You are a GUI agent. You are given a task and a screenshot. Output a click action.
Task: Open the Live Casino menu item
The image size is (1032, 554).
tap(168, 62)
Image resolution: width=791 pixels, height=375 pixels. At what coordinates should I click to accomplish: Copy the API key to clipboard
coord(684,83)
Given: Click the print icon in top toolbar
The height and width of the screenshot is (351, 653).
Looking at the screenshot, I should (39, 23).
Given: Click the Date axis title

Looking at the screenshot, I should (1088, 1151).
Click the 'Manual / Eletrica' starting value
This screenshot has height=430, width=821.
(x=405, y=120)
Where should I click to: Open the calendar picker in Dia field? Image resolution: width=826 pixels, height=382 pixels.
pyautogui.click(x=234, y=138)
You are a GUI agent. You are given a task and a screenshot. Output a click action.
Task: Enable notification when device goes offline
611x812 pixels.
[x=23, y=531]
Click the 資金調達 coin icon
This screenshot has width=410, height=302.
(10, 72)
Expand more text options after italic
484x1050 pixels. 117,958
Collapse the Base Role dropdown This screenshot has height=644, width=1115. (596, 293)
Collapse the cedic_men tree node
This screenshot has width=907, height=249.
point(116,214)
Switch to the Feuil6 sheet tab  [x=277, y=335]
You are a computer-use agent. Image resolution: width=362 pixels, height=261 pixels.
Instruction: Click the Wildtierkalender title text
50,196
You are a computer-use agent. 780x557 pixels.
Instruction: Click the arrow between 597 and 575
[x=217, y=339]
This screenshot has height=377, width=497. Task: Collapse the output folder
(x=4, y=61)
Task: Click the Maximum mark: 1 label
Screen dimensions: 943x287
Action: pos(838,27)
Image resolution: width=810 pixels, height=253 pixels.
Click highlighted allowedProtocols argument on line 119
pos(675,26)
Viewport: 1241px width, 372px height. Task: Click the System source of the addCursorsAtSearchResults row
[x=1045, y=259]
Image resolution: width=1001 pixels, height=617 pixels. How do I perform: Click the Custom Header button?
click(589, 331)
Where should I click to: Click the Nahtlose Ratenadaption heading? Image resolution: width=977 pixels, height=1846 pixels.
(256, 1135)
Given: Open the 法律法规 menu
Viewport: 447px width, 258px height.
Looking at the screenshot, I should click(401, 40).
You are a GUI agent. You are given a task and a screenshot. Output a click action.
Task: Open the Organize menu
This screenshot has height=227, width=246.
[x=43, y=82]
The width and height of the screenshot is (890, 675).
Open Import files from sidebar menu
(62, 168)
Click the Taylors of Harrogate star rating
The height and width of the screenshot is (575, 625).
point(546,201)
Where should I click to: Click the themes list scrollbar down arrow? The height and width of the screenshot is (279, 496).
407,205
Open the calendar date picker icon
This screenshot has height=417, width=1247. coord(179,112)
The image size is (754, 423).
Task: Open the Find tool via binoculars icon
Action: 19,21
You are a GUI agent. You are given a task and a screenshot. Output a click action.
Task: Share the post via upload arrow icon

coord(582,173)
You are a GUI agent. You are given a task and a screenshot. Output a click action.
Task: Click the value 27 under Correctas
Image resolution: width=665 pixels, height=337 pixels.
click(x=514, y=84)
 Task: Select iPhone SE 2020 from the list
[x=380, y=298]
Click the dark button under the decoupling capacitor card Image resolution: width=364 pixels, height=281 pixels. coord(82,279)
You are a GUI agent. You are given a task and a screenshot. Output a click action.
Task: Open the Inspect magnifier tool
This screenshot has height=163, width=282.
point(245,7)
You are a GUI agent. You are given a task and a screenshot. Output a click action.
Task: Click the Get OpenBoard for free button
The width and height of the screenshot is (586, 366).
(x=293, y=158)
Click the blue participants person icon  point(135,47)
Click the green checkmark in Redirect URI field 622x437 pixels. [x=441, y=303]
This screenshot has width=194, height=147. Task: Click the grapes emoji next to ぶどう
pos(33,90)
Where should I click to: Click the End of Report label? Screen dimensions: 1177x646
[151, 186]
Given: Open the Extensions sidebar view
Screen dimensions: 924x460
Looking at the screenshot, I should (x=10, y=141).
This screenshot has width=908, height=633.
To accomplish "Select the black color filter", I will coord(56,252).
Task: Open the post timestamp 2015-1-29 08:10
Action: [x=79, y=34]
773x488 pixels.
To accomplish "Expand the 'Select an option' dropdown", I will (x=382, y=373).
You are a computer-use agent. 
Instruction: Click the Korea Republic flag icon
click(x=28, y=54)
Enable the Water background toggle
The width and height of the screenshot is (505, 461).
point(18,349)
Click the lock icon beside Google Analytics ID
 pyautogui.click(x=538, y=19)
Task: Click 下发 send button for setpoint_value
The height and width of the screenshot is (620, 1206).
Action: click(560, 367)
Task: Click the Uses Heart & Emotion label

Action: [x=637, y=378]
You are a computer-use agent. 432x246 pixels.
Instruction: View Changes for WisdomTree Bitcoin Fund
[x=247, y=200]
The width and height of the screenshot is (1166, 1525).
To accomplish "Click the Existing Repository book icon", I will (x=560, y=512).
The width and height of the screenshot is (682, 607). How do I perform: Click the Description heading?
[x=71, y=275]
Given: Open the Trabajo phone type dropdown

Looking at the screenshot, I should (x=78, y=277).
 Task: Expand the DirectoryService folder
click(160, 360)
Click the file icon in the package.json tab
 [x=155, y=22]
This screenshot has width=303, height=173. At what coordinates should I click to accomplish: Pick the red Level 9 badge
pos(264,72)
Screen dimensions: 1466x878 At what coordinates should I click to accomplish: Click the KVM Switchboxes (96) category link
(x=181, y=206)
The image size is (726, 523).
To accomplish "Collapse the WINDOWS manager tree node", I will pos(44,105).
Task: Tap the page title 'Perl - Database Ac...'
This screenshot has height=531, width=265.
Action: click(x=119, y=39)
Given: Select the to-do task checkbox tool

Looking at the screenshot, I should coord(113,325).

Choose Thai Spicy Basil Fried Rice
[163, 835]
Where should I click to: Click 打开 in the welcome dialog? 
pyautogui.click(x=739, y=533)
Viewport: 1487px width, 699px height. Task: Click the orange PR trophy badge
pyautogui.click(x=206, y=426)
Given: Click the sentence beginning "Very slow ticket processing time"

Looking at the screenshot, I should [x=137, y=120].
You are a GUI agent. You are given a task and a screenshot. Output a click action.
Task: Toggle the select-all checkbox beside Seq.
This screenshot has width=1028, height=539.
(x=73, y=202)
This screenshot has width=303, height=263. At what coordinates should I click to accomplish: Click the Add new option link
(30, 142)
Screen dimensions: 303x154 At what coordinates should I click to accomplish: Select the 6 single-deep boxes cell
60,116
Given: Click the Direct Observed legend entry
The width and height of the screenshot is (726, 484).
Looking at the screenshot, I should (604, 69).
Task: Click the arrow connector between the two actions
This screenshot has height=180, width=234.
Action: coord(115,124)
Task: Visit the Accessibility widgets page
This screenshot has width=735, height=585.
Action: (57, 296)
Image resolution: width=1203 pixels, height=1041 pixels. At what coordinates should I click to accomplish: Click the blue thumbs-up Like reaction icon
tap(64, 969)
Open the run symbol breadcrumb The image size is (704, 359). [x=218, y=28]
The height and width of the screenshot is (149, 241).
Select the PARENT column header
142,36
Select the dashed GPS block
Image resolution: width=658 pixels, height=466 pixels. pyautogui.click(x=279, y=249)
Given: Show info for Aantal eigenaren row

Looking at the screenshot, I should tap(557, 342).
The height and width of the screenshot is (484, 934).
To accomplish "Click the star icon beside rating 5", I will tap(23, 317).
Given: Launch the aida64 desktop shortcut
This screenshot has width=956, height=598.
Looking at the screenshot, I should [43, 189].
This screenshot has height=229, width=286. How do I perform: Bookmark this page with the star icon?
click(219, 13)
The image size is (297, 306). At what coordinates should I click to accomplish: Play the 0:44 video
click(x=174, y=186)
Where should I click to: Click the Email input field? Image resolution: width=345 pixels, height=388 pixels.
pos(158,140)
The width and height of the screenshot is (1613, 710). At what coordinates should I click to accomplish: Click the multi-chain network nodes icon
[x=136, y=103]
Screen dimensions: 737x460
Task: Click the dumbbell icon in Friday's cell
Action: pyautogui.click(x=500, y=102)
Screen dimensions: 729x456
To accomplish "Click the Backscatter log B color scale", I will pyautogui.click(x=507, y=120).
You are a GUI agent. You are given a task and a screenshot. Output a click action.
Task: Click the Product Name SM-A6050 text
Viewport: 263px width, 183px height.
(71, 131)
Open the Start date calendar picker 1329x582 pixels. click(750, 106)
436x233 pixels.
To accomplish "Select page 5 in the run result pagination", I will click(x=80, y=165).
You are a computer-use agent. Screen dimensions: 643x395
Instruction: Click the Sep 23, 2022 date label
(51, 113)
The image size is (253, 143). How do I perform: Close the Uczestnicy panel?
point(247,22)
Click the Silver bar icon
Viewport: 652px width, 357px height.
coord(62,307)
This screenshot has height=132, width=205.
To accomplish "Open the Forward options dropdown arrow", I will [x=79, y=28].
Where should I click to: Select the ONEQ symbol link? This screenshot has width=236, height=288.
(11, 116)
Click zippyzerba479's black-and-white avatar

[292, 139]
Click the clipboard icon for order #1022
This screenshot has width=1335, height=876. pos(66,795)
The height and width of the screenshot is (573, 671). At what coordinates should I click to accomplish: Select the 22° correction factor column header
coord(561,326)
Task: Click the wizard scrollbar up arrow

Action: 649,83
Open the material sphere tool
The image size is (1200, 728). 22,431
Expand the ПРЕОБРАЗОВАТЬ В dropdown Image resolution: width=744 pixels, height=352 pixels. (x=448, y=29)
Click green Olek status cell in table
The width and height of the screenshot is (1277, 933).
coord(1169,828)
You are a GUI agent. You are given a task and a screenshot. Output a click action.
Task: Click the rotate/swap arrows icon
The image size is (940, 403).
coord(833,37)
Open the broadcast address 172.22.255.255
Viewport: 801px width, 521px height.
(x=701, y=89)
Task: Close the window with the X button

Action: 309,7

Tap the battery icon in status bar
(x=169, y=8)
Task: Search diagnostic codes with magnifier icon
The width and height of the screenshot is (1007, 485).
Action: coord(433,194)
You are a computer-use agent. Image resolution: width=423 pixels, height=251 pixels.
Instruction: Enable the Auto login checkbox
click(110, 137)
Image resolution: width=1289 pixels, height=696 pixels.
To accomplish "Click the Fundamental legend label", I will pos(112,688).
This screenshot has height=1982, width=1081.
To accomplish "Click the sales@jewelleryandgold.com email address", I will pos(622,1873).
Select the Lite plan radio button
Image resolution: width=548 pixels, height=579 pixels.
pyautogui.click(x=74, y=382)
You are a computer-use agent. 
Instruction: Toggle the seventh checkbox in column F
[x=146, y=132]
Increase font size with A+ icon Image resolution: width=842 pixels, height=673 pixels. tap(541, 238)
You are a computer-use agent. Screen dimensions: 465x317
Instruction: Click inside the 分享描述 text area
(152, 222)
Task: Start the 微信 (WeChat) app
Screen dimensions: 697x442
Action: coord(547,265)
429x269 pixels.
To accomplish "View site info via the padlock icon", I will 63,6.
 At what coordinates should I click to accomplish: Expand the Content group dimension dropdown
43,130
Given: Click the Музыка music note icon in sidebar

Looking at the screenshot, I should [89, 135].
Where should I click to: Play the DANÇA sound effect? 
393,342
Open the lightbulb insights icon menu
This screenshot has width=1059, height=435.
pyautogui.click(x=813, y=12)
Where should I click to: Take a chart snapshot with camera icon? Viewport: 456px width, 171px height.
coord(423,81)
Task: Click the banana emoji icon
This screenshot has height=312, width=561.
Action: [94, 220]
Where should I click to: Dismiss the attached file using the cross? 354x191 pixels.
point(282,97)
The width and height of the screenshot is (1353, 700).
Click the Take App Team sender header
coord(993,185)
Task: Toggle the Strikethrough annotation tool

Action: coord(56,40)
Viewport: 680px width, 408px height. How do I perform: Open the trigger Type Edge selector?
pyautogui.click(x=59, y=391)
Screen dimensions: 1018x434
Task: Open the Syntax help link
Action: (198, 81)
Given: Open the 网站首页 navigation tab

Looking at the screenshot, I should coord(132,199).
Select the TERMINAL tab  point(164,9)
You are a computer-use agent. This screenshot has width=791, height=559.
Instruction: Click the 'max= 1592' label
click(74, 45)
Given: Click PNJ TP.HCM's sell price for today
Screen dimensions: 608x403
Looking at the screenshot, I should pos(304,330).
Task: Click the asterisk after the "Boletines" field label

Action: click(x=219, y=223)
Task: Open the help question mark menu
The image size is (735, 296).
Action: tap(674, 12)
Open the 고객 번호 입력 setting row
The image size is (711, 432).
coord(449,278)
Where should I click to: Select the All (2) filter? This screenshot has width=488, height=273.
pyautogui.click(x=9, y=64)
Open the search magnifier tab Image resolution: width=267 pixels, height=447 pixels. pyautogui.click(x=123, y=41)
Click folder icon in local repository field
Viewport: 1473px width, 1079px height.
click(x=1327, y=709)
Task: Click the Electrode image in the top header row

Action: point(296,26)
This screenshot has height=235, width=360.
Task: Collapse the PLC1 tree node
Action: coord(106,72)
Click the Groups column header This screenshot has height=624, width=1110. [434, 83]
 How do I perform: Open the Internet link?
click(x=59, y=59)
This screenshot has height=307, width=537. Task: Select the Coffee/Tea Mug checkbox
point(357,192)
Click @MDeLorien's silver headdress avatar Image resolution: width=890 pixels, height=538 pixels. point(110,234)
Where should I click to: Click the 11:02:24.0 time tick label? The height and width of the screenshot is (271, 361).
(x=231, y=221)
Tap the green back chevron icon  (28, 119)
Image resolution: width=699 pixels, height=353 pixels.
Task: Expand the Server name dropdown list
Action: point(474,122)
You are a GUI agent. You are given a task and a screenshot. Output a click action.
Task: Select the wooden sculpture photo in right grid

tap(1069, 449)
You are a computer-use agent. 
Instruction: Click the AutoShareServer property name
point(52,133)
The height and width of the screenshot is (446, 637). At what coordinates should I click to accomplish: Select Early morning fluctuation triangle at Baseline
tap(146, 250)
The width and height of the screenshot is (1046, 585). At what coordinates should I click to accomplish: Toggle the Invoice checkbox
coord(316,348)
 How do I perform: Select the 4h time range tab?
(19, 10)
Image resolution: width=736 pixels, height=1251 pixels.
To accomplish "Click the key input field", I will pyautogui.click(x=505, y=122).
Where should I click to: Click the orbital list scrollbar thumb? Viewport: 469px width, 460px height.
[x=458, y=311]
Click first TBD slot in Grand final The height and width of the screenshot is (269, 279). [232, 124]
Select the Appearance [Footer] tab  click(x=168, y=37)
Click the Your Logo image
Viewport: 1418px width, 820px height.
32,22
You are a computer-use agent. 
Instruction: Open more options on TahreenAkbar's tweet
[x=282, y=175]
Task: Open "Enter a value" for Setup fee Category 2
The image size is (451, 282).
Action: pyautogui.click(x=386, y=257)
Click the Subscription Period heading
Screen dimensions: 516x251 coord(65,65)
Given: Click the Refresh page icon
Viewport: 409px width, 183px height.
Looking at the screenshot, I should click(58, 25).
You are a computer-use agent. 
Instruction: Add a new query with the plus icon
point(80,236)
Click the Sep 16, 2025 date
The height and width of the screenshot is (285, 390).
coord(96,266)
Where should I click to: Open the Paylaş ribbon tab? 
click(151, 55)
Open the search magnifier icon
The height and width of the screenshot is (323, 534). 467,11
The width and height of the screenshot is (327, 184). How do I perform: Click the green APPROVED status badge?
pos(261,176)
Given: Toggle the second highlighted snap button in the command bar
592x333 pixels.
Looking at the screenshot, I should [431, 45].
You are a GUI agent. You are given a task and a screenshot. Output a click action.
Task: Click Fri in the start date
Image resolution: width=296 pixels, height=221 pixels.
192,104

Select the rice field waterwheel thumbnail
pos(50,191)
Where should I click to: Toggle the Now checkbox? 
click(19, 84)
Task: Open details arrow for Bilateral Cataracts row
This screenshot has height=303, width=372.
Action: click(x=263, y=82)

======

## Instructions for the task
The answer must be a single number: the count of lines above that contain the word "legend".

## Solution to this task
2